__Task to carry out__: Below are some records. Quote exactly the lines from the one that contains "Select the CAPEX" through the last, both included, and leave out the pictures.

################

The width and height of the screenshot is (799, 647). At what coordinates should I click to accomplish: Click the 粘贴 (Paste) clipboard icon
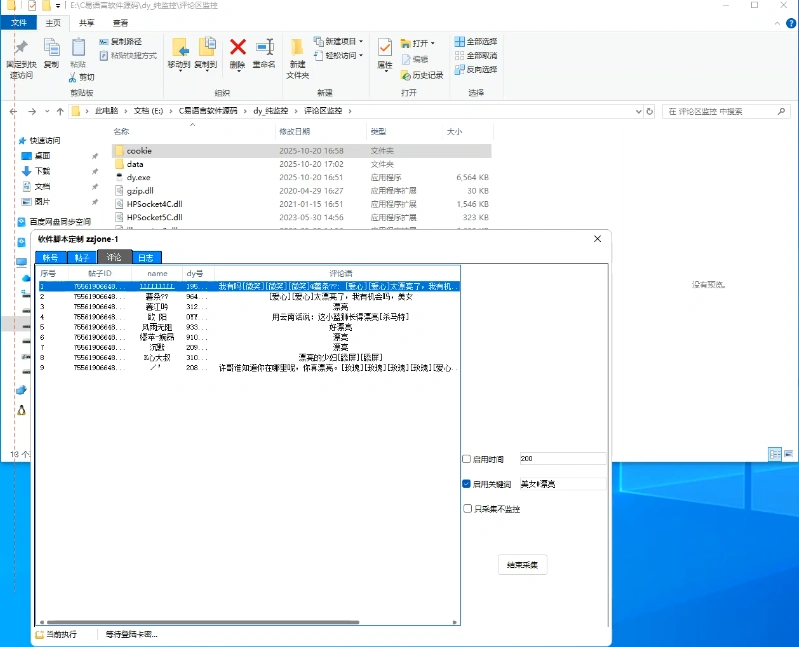78,50
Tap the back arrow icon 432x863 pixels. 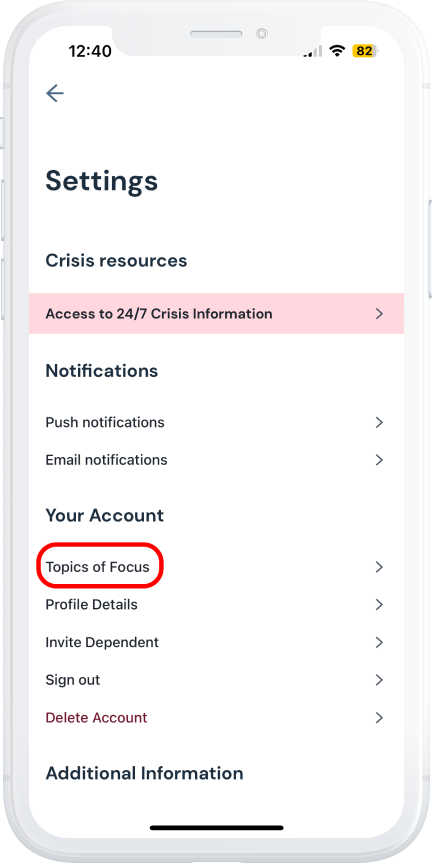coord(54,93)
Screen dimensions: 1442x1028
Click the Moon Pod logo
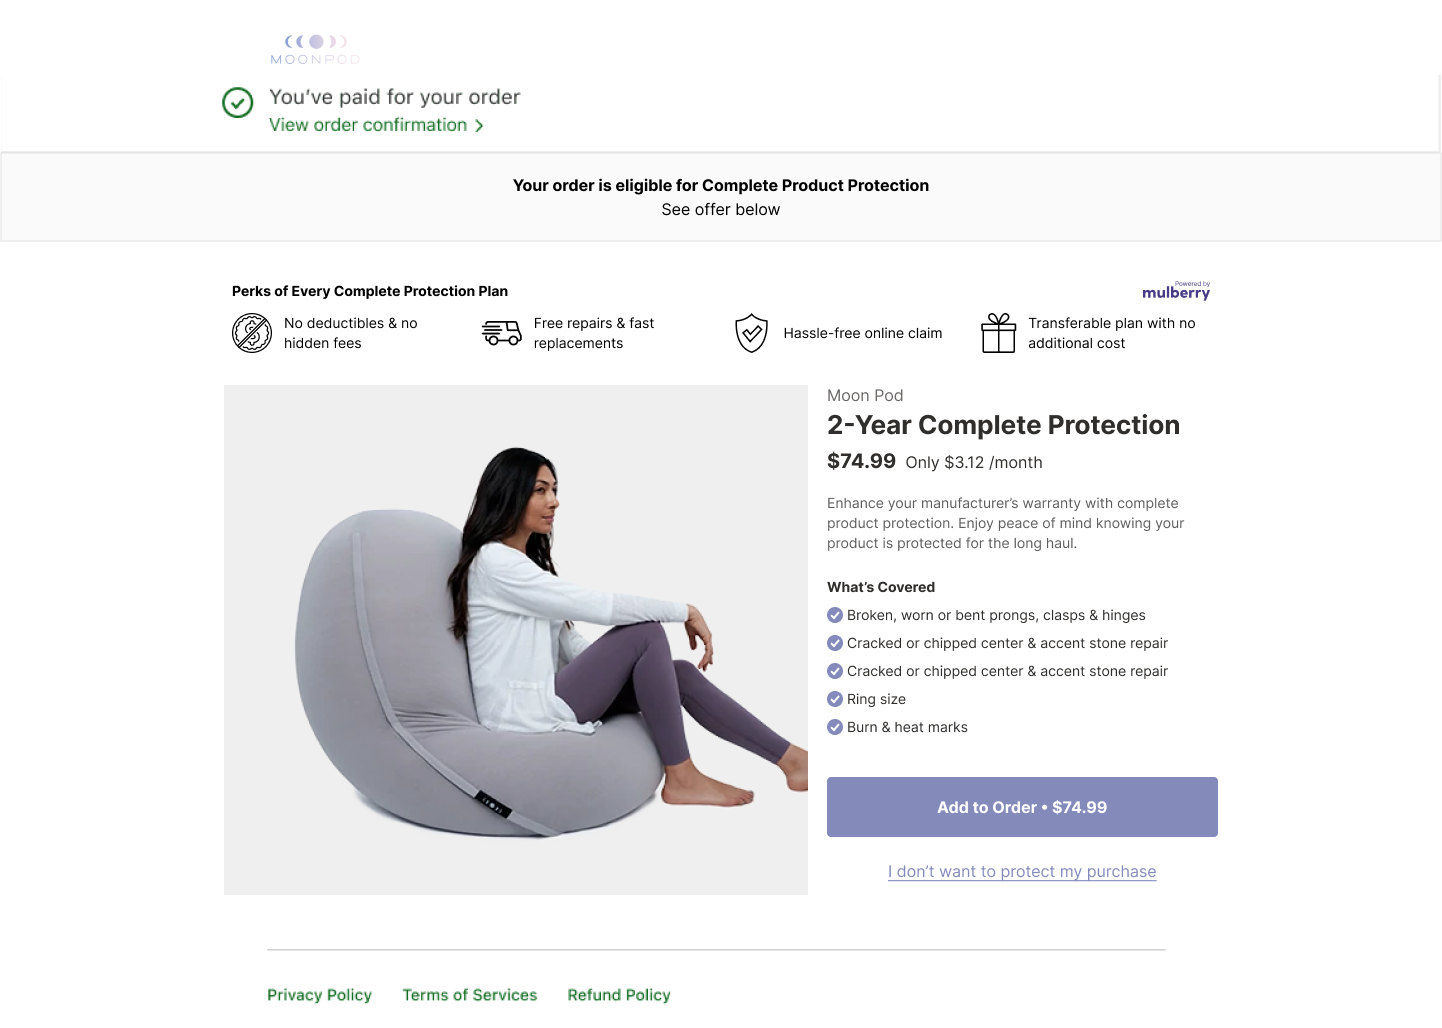(x=315, y=49)
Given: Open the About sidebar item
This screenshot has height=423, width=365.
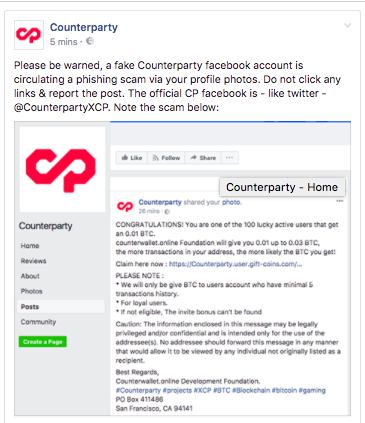Looking at the screenshot, I should 30,276.

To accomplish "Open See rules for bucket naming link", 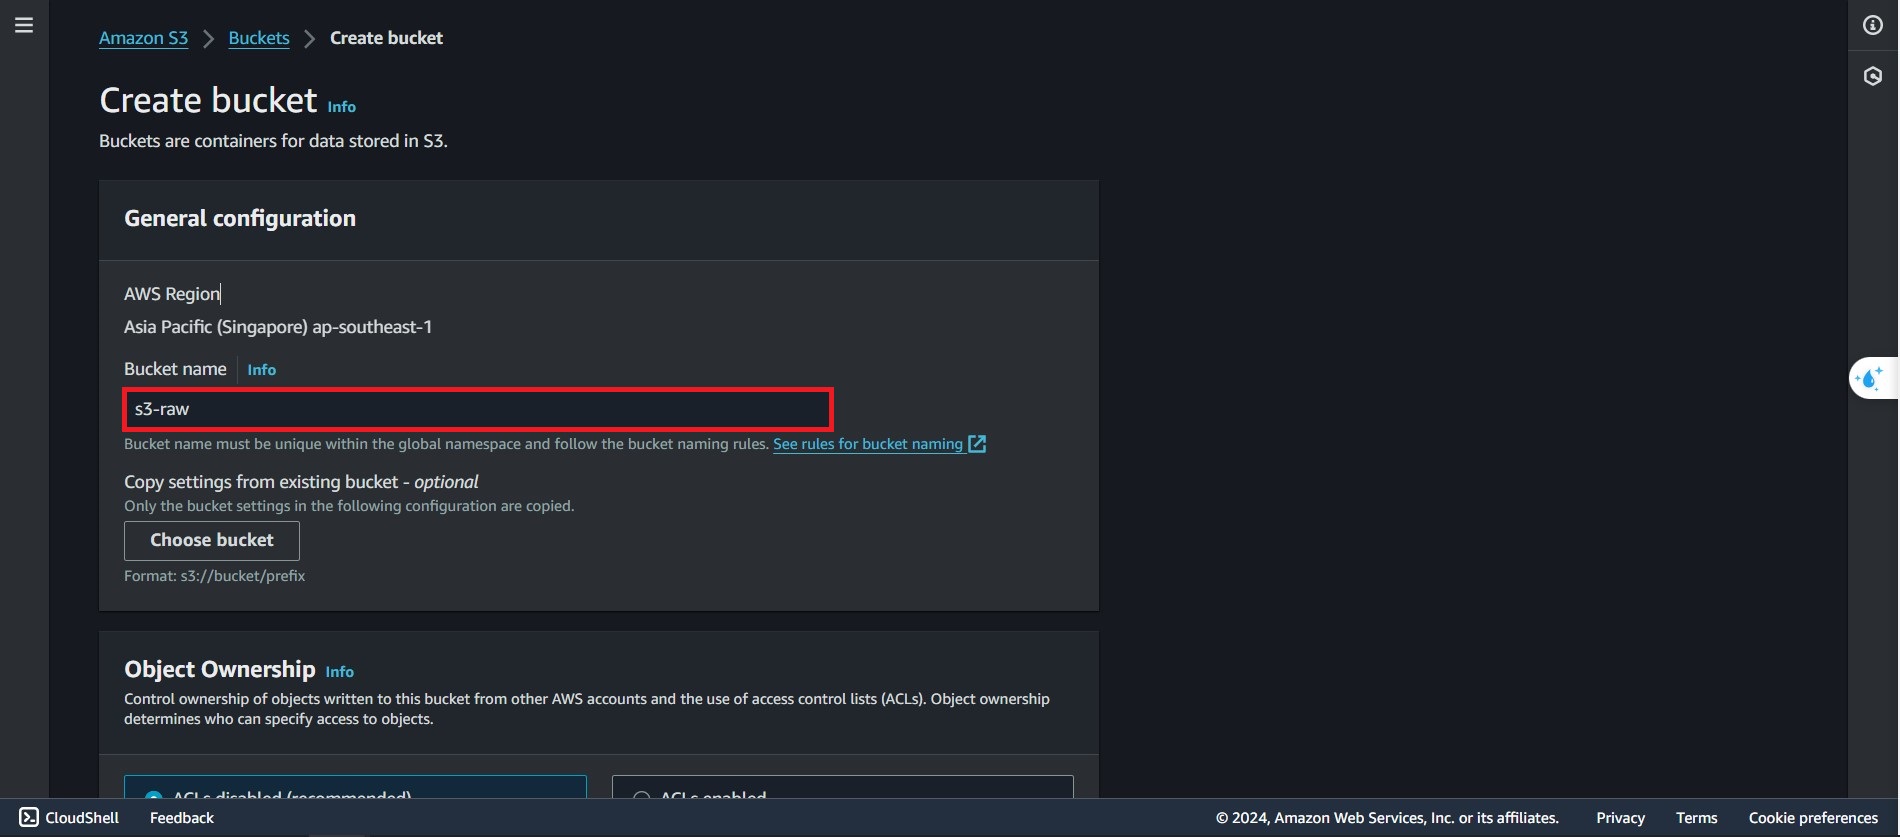I will [868, 444].
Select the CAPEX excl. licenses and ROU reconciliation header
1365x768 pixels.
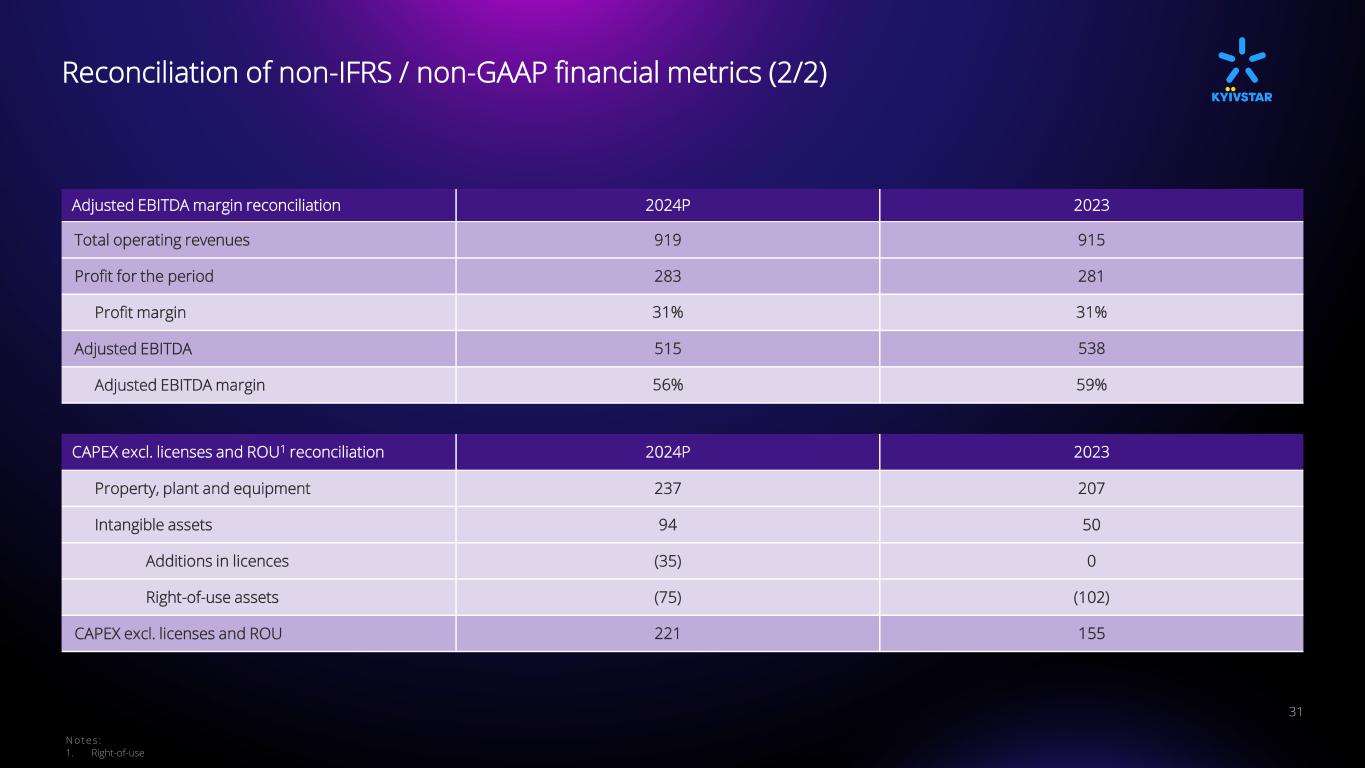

################

__Completed task__:
Select the CAPEX excl. licenses and ROU reconciliation header
1365x768 pixels.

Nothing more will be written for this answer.